Flax output mismatch for multi-dimensional batch input on GPUs #15898

Open patel-zeel opened 1 year ago

patel-zeel commented 1 year ago



I am trying to run a simple MLP on A100 GPU with multi-dimensional batch inputs of shape (b1, b2, input_dim) and output shape (b1, b2, 1). Flax outputs when passing the entire input (b1, b2, input_dim) v/s passing a single input (1, 1, input_dim) iteratively are not matching. When I run the same code example on CPU or run the equivalent PyTorch version, it matches exactly. Please see the minimal code example, colab link and outputs in the issue below:


import os
os.environ['CUDA_VISIBLE_DEVICES'] = '0'
import numpy as np

# Flax imports
import jax.random as jr
import jax.numpy as jnp
import flax.linen as nn

# PyTorch imports
import torch

# Common constants
b1, b2 = 2, 3
input_dim = 2
hidden_dim = 2
output_dim = 1
batch_shape = (b1, b2)

# Flax code
tiny_model = nn.Sequential([nn.Dense(hidden_dim), nn.Dense(output_dim)])
tiny_params = tiny_model.init(jr.PRNGKey(1234), jnp.ones((*batch_shape, input_dim)))

x = jr.normal(jr.PRNGKey(5678), (*batch_shape, input_dim))
batch_out = tiny_model.apply(tiny_params, x)

individual_out = np.zeros_like(batch_out)
for i in range(b1):
    for j in range(b2):
        individual_out[i:i+1, j:j+1, :] = tiny_model.apply(tiny_params, x[i:i+1, j:j+1, :])

print(f"Flax output match: {jnp.all(batch_out == individual_out)}")
display(batch_out.squeeze().tolist(), individual_out.squeeze().tolist())

# PyTorch code
model = torch.nn.Sequential(torch.nn.Linear(input_dim, hidden_dim), torch.nn.Linear(hidden_dim, output_dim))
batch_out = model(torch.tensor(x.tolist()))

individual_out = torch.ones_like(batch_out)
for i in range(b1):
    for j in range(b2):
        individual_out[i, j, :] = model(torch.tensor(x[i:i+1, j:j+1, :].tolist())).squeeze()
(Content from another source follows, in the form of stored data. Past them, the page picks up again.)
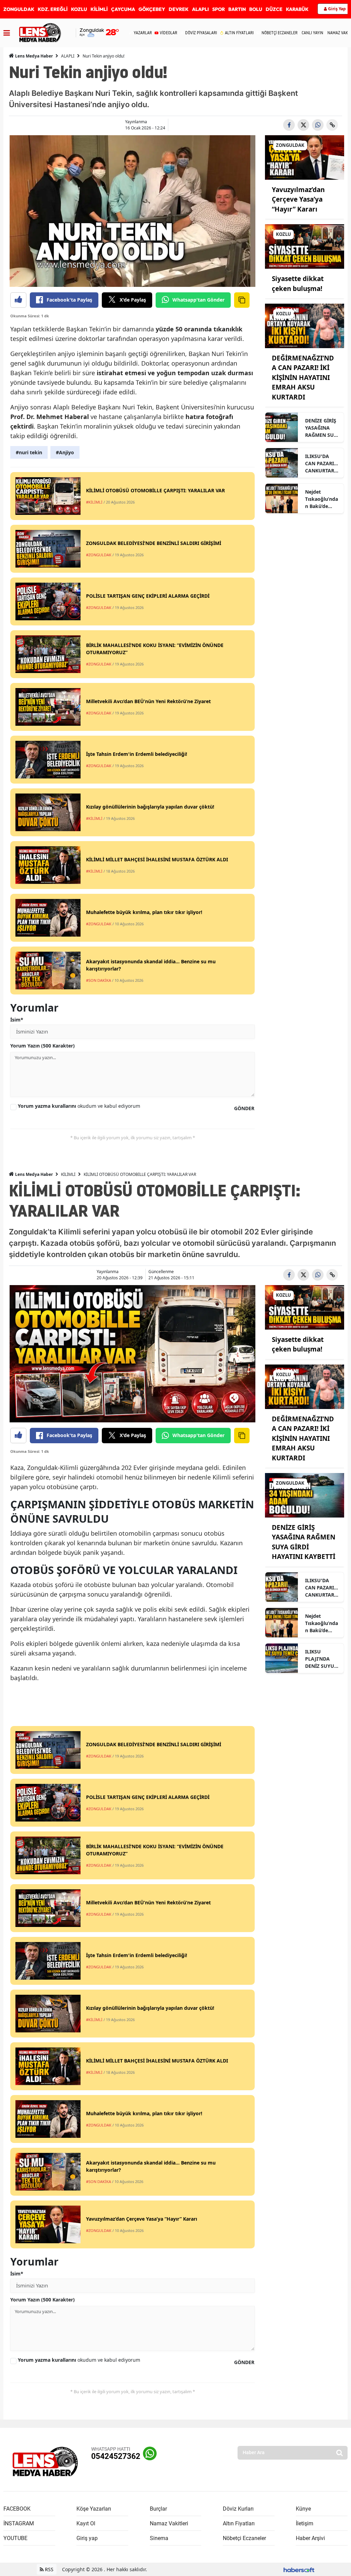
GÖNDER (244, 1108)
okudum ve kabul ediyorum (79, 1106)
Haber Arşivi (310, 2538)
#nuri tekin (29, 452)
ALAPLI (200, 9)
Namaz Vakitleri (169, 2523)
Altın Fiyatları (239, 2523)
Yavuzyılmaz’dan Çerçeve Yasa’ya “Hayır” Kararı (298, 199)
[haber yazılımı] (298, 2569)
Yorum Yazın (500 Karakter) (42, 1045)
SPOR (218, 9)
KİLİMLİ (99, 9)
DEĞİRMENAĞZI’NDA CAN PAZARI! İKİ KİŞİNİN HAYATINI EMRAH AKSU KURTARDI (303, 378)
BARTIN (237, 9)
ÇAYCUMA (123, 9)
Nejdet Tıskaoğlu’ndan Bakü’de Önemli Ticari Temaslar (321, 499)
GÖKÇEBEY (151, 9)
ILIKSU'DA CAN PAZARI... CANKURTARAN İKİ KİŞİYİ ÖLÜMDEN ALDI (321, 463)
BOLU (255, 9)
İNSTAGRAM (18, 2523)
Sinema (159, 2538)
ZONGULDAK (18, 9)
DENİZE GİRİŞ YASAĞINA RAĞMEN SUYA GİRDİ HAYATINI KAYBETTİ (322, 428)
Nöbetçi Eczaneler (244, 2538)
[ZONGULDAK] (304, 157)
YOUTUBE (15, 2538)
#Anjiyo (65, 452)
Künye (303, 2508)
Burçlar (158, 2508)
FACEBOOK (17, 2508)
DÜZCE (274, 9)
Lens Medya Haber (33, 56)
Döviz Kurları (238, 2508)
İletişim (304, 2523)
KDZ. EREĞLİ (53, 9)
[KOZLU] (304, 246)
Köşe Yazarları (93, 2508)
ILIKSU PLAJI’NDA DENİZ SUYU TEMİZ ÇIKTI (319, 1659)
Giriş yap (87, 2538)
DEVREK (179, 9)
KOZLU (79, 9)
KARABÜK (297, 9)
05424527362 (115, 2456)
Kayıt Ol (85, 2523)
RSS (48, 2569)
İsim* (16, 1019)
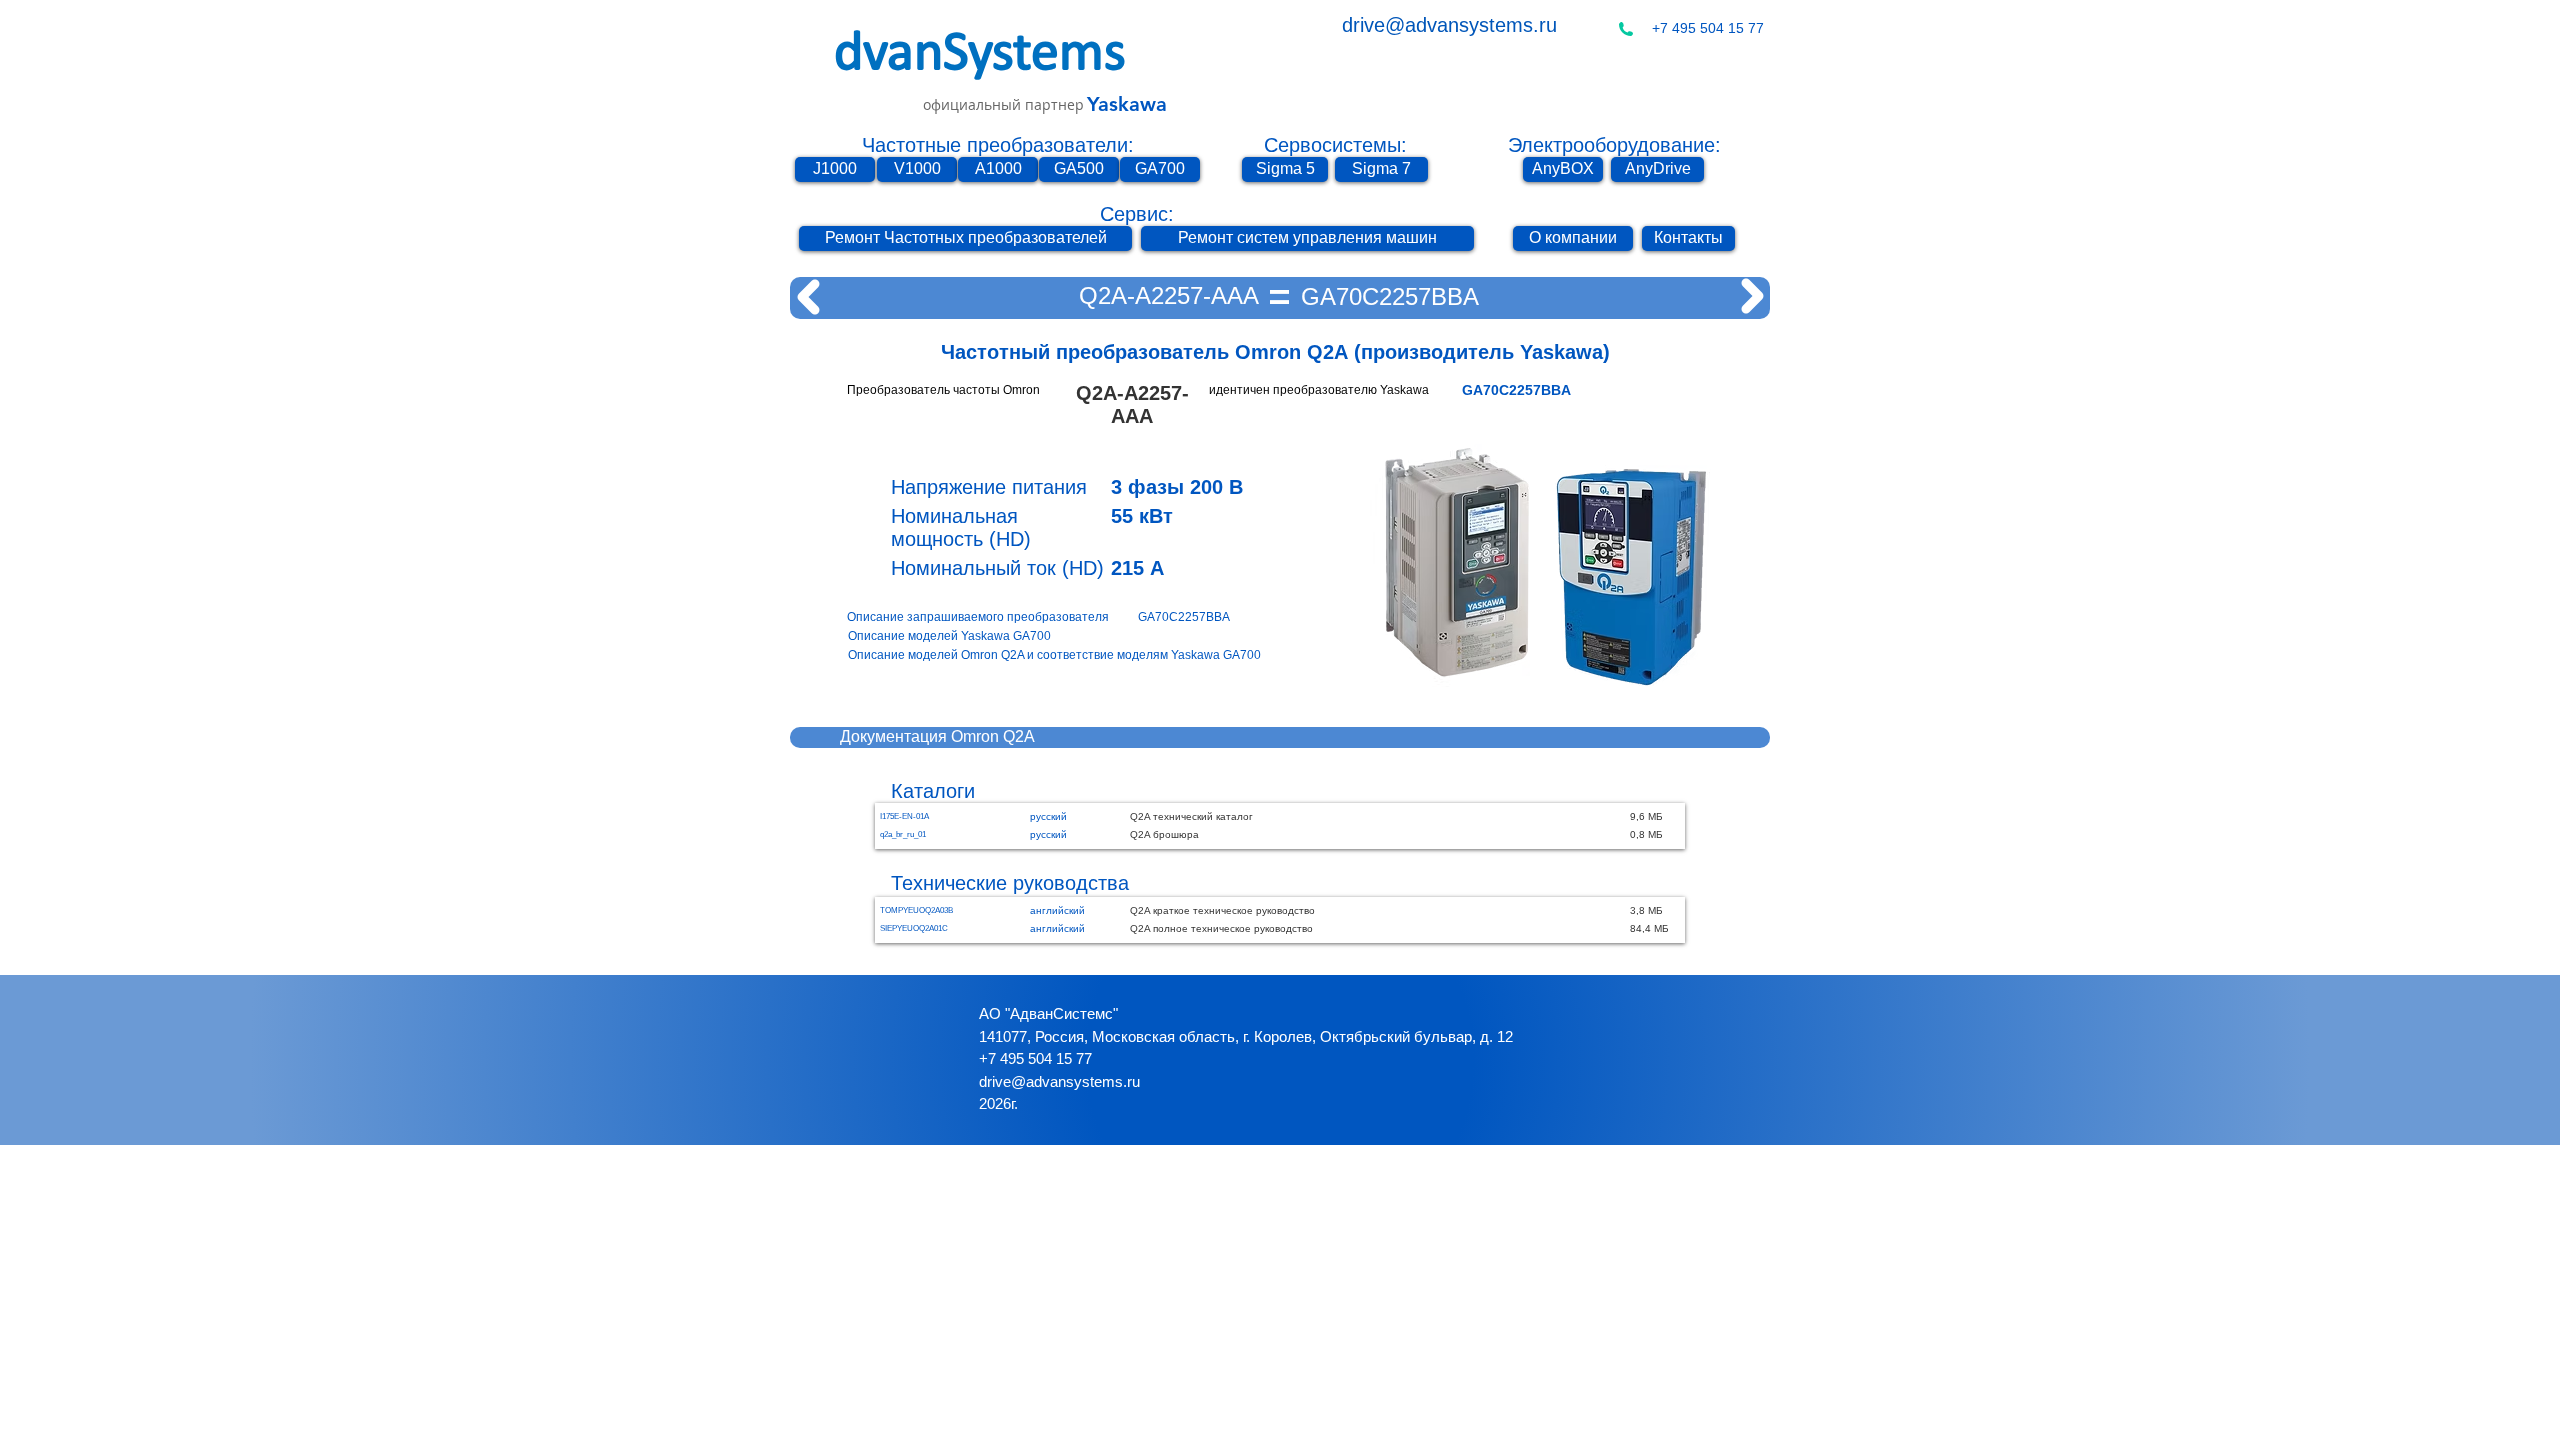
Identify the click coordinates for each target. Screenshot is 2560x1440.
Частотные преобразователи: (998, 145)
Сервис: (1137, 214)
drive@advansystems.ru (1449, 25)
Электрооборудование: (1614, 145)
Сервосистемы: (1335, 145)
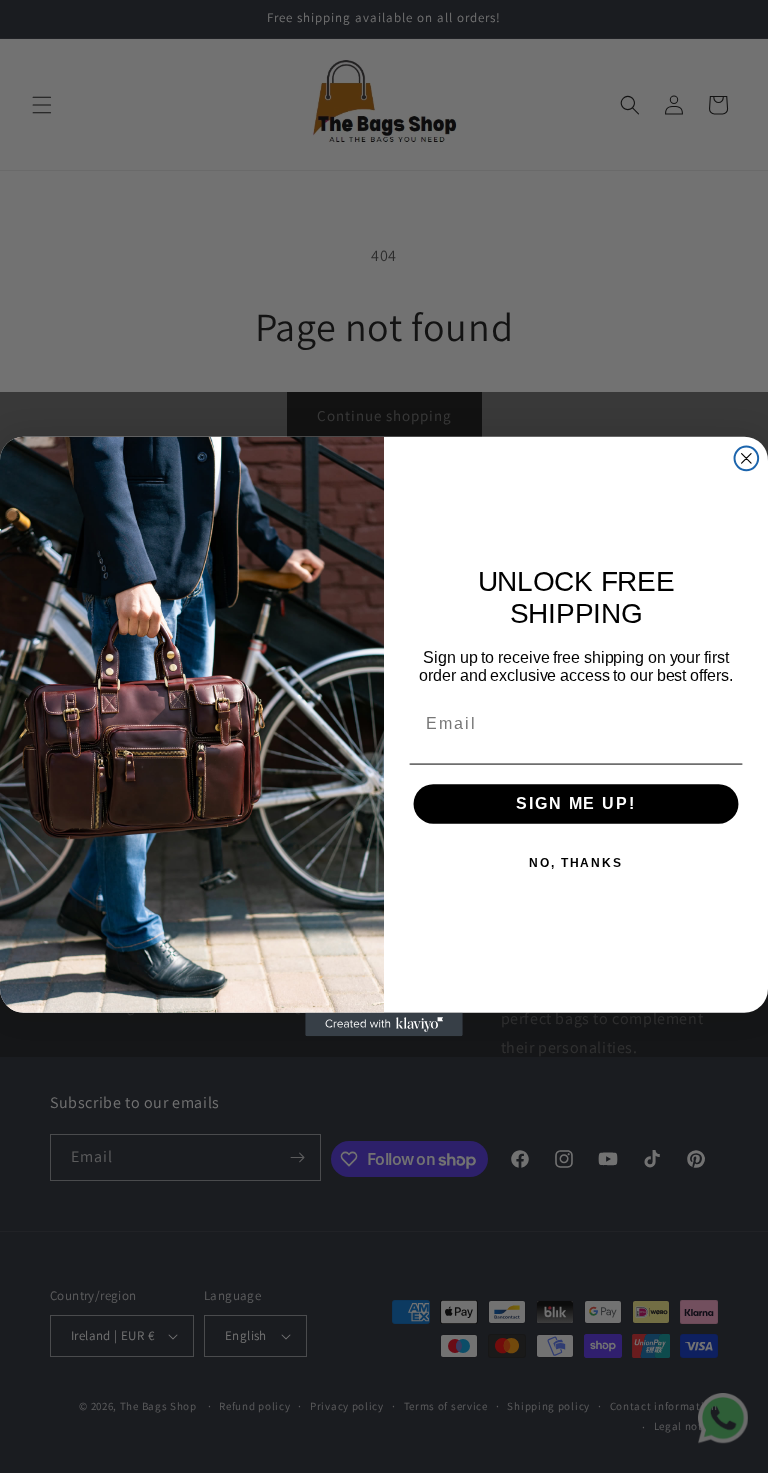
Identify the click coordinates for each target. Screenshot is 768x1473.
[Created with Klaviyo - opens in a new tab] (384, 1025)
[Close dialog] (747, 459)
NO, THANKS (576, 863)
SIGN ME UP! (575, 803)
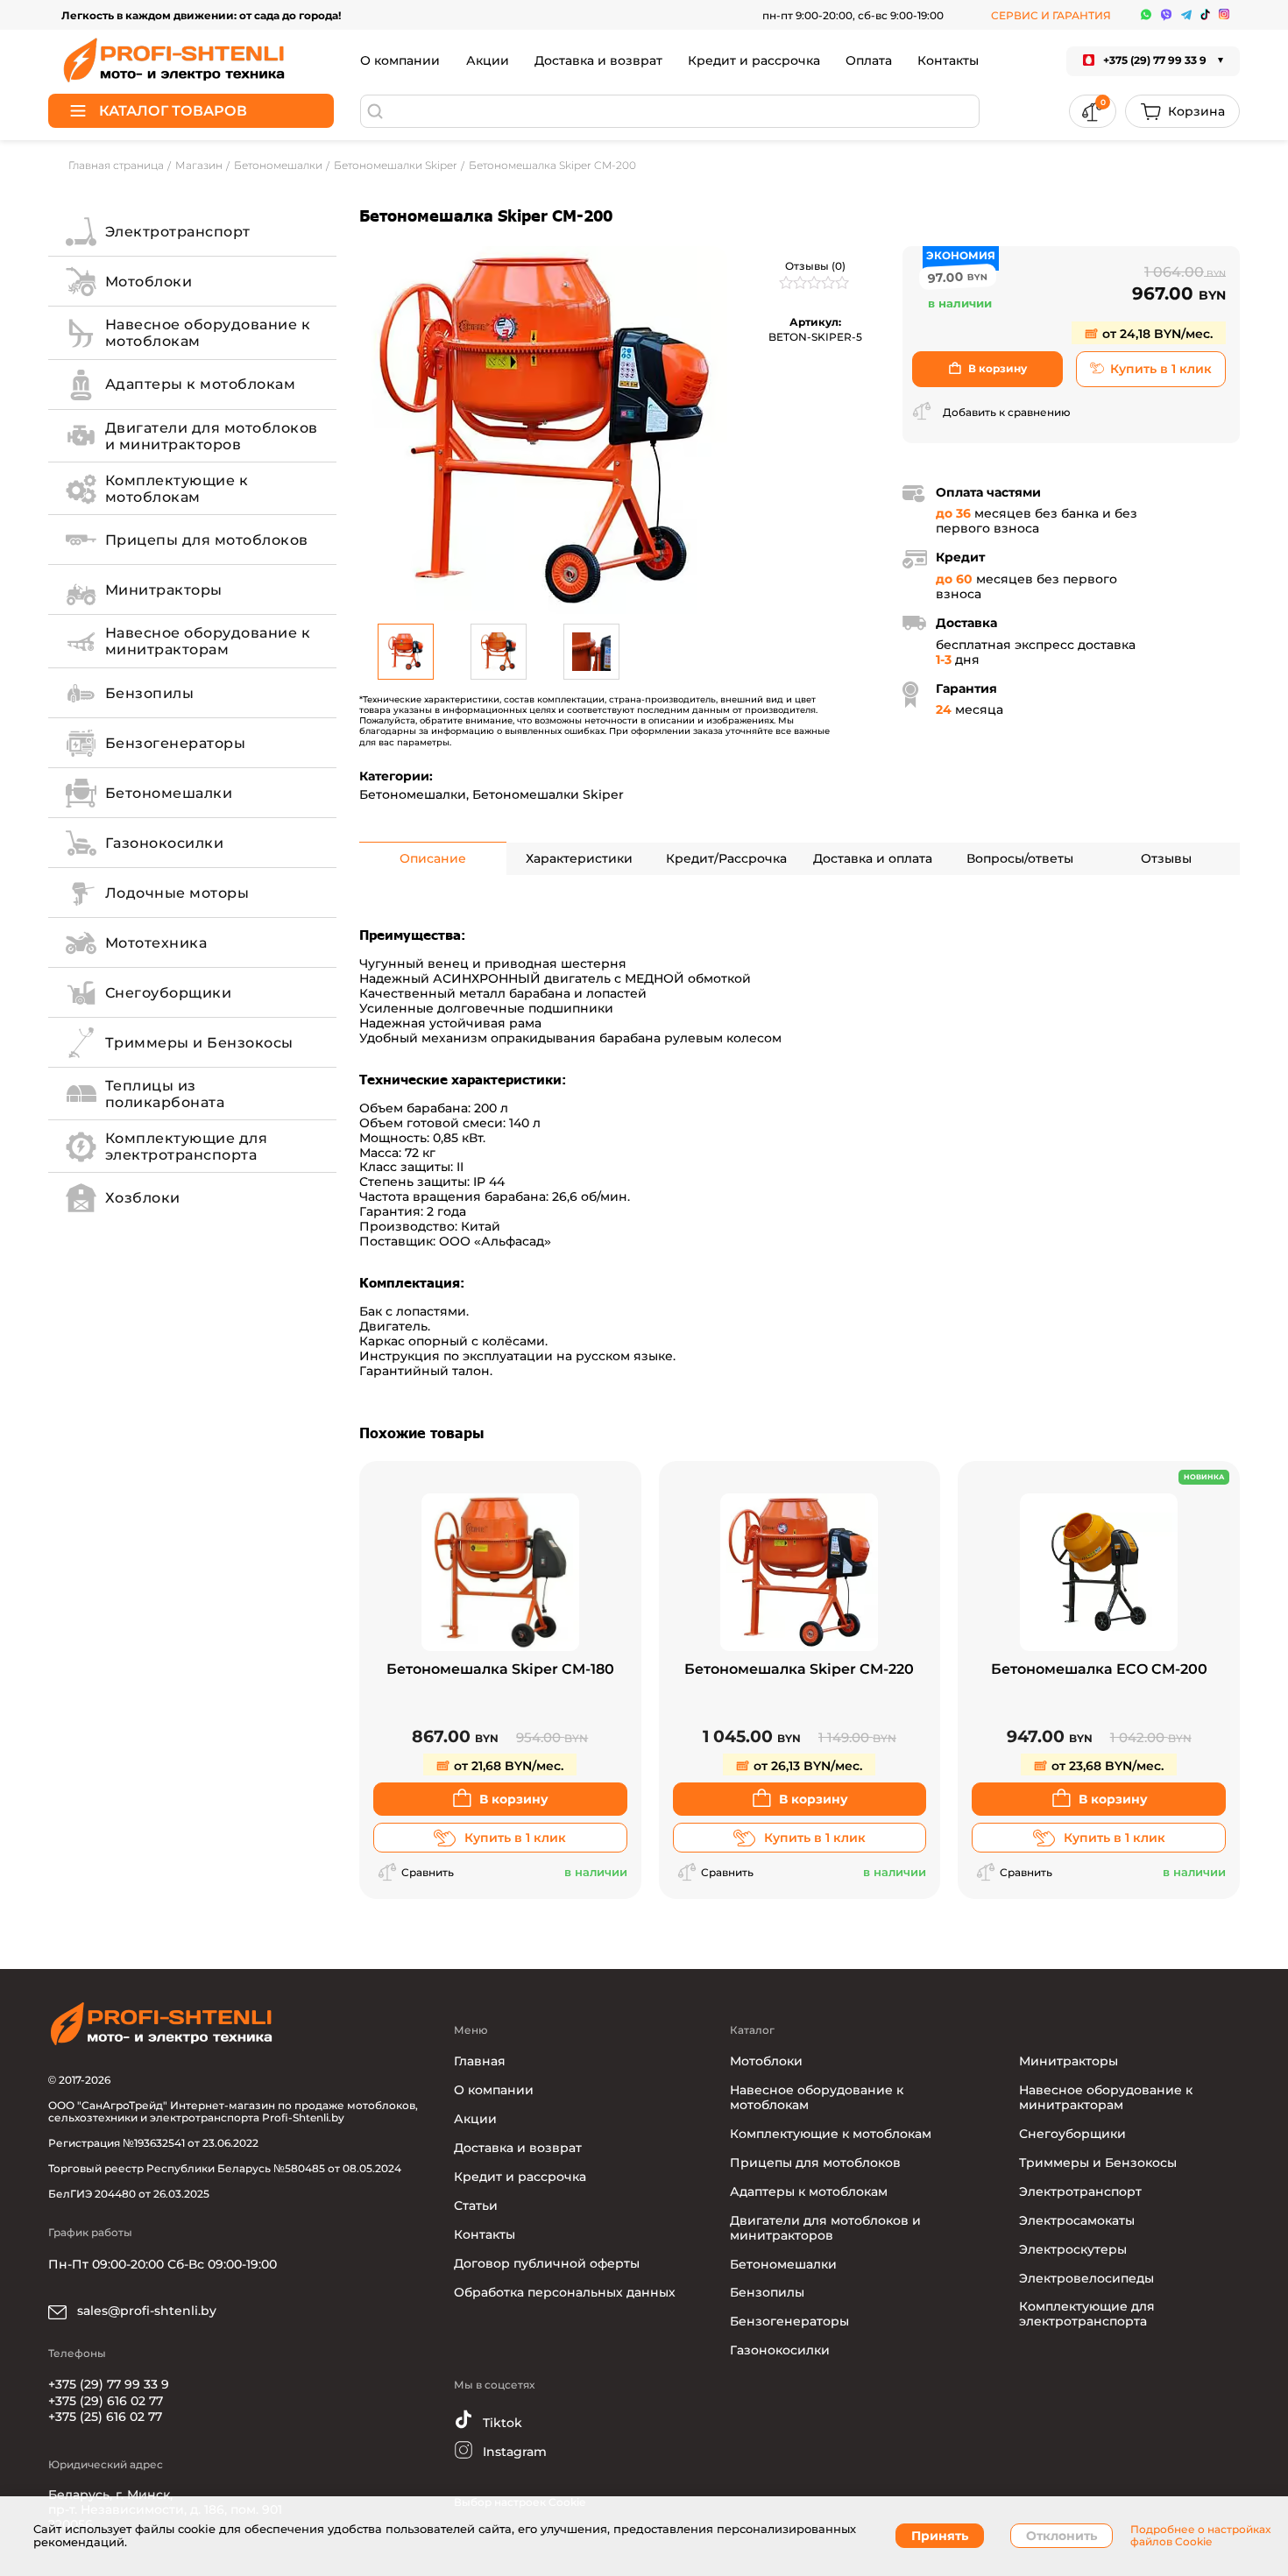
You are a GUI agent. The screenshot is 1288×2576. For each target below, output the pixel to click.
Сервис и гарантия (1051, 15)
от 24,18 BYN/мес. (1156, 334)
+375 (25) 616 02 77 (105, 2416)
print(f"PyTorch output match: {torch.all(batch_out == individual_out)}")
display(batch_out.squeeze().tolist(), individual_out.squeeze().tolist())

What jax/jaxlib version are you using?

jax 0.4.8, jaxlib 0.4.7+cuda12.cudnn88

Which accelerator(s) are you using?


Additional system info

murphyk commented 1 year ago

I think this is just a numerical preision problem, not a bug. eg change the print statement to

print(f"Flax output match: {jnp.allclose(batch_out, individual_out, atol=1e-3)}")

and it says True on GPU (and CPU). Similarly,

m = jnp.max(batch_out - individual_out)
print(m) # 0.000106453896
patel-zeel commented 1 year ago

That's right, Dr. @murphyk. However, I guess it should exactly match given that precision (float32) is not changed between batch and individual versions of code. @mjsML may let us know his views on this from the domain perspective.